[Start of Attachment]

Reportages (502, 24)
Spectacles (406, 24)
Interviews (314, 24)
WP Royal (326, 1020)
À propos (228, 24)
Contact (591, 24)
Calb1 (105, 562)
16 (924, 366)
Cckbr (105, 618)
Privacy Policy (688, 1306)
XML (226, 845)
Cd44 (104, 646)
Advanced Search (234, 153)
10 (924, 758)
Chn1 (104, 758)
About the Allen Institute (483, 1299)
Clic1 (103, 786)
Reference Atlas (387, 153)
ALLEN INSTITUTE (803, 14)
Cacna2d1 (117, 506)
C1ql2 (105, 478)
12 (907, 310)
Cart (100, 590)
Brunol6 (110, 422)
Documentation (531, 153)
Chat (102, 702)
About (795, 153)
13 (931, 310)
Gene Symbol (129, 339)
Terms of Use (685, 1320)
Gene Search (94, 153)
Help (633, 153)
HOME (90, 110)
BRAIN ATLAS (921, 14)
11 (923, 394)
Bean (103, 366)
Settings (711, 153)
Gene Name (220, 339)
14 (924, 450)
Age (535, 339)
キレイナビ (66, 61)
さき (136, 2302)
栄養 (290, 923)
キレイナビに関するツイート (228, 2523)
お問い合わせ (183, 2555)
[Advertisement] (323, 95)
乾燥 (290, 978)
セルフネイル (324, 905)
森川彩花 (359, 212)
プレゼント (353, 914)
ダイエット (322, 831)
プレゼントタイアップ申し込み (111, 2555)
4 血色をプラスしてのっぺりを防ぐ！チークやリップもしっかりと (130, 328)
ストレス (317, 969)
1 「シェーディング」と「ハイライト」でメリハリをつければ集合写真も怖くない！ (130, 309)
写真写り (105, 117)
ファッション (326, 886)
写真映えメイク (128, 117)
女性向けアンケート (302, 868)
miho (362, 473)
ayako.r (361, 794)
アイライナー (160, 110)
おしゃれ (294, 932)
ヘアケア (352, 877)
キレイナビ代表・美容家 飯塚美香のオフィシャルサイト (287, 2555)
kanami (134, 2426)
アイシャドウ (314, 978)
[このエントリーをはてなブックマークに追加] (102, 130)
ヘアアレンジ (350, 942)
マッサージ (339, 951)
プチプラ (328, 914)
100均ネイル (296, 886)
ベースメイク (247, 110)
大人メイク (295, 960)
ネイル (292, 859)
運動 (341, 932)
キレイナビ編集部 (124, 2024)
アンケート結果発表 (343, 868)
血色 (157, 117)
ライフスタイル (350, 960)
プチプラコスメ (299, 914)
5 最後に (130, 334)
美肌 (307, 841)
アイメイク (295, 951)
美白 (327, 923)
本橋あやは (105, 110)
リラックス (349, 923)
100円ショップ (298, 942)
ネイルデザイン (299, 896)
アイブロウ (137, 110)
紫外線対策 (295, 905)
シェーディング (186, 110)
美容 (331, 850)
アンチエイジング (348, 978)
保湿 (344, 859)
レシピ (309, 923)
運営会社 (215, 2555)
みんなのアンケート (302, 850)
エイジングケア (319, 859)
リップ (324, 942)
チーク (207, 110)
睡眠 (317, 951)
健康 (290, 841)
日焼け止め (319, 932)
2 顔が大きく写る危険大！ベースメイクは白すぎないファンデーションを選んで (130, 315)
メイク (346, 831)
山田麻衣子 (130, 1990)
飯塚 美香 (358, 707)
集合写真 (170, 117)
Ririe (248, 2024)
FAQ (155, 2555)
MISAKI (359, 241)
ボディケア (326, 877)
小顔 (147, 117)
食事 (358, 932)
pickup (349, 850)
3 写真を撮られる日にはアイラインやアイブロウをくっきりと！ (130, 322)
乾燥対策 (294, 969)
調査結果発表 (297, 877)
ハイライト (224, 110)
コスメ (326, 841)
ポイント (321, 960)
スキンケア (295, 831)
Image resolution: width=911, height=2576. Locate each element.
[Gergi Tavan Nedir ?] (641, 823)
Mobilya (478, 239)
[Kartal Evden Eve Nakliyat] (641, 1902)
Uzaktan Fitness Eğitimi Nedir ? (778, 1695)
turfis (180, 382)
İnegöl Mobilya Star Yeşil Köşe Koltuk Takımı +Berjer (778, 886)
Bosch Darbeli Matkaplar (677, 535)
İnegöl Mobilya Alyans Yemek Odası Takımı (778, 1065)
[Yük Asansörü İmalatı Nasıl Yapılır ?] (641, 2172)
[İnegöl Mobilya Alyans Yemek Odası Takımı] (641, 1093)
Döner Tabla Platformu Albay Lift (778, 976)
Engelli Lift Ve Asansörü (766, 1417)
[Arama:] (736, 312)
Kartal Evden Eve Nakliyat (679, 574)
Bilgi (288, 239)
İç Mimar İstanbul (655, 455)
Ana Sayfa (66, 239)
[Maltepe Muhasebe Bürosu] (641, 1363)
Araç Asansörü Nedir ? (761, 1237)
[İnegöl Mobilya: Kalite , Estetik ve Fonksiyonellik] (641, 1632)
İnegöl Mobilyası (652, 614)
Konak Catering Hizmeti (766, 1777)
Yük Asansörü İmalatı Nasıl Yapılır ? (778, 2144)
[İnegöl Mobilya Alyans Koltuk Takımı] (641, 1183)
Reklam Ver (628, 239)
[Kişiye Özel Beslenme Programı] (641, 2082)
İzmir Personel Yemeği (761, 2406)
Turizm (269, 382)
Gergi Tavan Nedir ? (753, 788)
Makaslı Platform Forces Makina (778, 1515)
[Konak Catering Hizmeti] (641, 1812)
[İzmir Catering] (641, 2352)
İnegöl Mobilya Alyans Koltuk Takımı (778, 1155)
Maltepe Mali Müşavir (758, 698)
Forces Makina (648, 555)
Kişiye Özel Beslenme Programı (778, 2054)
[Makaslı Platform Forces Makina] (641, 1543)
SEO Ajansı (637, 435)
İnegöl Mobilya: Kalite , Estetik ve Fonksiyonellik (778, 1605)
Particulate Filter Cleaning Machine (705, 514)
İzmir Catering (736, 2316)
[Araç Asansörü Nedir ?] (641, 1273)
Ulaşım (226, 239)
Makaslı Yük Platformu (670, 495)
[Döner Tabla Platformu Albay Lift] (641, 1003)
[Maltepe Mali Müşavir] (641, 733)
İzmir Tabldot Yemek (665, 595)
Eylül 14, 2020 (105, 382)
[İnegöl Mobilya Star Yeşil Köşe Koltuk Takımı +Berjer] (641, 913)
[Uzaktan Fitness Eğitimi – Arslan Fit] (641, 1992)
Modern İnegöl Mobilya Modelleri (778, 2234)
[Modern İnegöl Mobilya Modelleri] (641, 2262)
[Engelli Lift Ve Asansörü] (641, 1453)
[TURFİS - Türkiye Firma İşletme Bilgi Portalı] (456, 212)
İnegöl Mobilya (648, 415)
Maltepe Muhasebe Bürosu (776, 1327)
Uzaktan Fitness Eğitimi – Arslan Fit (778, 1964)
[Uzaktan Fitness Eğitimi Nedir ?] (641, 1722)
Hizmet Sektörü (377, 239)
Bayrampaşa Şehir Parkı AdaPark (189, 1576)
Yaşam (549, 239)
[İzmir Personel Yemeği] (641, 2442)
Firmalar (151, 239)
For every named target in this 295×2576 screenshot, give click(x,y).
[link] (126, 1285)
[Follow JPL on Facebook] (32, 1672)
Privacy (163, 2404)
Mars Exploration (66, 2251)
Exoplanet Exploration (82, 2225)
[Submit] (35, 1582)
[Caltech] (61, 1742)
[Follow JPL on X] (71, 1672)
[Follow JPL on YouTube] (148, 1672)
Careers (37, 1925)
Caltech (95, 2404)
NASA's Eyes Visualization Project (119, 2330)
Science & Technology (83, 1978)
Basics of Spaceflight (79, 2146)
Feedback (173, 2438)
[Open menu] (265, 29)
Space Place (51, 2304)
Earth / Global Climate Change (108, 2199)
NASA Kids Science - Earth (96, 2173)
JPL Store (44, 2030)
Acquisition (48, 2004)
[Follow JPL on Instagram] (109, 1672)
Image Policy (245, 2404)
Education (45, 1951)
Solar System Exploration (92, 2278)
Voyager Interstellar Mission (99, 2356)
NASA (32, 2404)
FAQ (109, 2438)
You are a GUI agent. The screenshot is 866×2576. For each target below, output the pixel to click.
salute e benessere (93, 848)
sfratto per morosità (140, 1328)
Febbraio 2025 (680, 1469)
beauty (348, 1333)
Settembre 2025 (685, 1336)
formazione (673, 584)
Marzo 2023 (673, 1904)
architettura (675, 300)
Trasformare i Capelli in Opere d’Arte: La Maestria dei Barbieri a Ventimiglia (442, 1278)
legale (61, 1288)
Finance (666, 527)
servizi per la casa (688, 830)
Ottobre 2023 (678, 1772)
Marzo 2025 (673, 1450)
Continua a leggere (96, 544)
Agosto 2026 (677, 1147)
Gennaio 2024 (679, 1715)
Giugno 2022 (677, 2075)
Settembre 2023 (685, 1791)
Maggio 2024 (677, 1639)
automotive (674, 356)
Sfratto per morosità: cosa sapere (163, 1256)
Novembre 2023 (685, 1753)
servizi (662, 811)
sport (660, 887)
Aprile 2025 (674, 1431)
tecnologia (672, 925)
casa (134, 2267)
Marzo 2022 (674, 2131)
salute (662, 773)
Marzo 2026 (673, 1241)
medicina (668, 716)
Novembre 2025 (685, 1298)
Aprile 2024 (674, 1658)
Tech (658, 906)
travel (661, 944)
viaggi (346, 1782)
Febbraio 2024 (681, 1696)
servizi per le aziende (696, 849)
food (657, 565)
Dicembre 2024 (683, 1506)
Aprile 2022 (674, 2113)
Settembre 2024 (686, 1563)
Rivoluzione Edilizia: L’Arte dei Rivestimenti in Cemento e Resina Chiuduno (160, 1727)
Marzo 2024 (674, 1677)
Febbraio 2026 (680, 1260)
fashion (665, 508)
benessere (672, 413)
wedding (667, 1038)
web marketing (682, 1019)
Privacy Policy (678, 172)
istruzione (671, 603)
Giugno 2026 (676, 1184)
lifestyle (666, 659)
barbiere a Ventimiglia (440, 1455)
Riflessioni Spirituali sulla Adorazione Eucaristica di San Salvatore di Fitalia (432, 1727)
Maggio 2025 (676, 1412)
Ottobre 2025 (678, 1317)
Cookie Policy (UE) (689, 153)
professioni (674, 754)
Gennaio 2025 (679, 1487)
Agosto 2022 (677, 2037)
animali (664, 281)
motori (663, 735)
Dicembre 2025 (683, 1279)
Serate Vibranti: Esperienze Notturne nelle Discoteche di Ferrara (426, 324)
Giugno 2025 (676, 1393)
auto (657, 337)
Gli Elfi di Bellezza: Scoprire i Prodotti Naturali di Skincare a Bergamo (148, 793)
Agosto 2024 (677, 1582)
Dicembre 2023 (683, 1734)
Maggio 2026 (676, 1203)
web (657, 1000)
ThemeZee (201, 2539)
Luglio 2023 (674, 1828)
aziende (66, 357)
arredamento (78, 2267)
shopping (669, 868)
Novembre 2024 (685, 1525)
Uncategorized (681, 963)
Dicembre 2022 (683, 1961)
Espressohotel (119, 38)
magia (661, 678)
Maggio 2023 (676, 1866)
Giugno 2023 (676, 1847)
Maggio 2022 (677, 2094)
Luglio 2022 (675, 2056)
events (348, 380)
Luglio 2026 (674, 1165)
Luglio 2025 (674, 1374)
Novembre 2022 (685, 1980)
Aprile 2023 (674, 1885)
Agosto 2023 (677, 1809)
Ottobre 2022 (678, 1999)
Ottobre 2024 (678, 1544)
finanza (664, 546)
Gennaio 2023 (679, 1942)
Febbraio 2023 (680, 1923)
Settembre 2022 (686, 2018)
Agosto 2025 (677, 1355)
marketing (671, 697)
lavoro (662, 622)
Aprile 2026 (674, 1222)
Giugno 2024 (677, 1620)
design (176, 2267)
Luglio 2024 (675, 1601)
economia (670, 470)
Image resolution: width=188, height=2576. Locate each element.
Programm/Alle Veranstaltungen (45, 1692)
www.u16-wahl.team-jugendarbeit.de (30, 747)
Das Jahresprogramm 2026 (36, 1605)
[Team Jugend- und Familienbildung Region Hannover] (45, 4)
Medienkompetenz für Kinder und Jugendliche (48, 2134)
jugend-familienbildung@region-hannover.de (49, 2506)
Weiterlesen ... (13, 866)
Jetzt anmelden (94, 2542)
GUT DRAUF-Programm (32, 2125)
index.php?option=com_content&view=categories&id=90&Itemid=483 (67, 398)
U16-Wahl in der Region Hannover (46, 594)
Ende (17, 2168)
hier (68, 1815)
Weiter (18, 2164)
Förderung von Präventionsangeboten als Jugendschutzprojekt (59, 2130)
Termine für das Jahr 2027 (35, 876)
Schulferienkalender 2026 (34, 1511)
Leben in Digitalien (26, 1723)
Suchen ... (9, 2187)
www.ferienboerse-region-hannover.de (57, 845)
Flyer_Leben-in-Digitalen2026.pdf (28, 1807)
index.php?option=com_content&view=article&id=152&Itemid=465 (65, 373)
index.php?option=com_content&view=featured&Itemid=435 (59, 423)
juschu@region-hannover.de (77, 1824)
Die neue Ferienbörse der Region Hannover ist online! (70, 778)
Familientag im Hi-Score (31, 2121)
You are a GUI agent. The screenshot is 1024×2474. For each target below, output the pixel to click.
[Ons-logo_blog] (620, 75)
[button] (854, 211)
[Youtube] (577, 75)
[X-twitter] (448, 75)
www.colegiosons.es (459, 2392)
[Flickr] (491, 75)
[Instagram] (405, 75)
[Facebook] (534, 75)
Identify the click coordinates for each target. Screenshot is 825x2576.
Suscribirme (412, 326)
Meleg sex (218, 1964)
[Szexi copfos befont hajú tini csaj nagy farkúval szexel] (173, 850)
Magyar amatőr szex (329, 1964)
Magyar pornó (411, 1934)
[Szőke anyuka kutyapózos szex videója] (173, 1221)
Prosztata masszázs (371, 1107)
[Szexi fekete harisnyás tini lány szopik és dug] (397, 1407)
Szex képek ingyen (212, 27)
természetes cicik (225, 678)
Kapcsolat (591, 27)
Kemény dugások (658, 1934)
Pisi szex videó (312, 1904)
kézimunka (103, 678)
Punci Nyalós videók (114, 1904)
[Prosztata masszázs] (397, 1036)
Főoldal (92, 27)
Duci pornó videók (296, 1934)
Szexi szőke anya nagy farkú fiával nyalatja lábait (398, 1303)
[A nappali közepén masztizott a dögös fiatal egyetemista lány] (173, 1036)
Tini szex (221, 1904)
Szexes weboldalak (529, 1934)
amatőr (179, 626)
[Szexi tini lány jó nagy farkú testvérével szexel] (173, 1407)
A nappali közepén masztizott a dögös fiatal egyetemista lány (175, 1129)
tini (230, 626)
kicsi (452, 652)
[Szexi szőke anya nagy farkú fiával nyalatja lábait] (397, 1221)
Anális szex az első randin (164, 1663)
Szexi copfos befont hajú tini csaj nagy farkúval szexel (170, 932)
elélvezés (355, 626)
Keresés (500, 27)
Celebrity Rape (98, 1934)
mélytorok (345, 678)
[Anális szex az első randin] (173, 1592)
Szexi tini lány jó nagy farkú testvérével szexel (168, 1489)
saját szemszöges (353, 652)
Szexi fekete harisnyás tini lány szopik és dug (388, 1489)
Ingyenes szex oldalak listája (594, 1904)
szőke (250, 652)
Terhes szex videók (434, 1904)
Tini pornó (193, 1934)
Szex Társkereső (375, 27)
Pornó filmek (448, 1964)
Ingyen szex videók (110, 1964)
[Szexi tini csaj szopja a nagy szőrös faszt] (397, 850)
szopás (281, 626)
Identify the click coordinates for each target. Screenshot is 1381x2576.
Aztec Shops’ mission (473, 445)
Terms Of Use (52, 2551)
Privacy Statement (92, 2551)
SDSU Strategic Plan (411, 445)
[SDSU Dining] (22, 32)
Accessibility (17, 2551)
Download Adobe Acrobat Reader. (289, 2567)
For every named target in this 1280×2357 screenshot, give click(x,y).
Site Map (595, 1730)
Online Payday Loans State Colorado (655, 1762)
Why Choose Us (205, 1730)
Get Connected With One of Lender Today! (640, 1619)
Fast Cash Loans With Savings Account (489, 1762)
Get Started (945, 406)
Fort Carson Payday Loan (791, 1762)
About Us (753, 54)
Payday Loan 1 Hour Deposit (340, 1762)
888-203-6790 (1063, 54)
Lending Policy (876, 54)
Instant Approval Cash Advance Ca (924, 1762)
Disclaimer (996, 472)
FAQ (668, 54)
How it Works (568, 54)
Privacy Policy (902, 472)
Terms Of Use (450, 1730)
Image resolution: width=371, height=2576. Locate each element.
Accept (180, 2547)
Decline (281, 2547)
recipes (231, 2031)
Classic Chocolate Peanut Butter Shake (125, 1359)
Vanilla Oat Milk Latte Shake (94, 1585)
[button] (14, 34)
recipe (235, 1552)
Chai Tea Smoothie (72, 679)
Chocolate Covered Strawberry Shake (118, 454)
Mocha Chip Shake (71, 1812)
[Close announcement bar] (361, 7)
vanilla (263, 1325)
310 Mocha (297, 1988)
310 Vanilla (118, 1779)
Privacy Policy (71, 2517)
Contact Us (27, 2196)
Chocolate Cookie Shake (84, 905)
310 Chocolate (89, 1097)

[End of Attachment]

» Exercise instructions: Your answer should consist of the lines from the line with "Clic1 (103, 786)" to the line with "ダイエット (322, 831)" above, repeated exactly, both ends included.

» Exercise solution:
Clic1 (103, 786)
Reference Atlas (387, 153)
ALLEN INSTITUTE (803, 14)
Cacna2d1 (117, 506)
C1ql2 (105, 478)
12 (907, 310)
Cart (100, 590)
Brunol6 (110, 422)
Documentation (531, 153)
Chat (102, 702)
About (795, 153)
13 (931, 310)
Gene Symbol (129, 339)
Terms of Use (685, 1320)
Gene Search (94, 153)
Help (633, 153)
HOME (90, 110)
BRAIN ATLAS (921, 14)
11 (923, 394)
Bean (103, 366)
Settings (711, 153)
Gene Name (220, 339)
14 (924, 450)
Age (535, 339)
キレイナビ (66, 61)
さき (136, 2302)
栄養 (290, 923)
キレイナビに関するツイート (228, 2523)
お問い合わせ (183, 2555)
[Advertisement] (323, 95)
乾燥 (290, 978)
セルフネイル (324, 905)
森川彩花 (359, 212)
プレゼント (353, 914)
ダイエット (322, 831)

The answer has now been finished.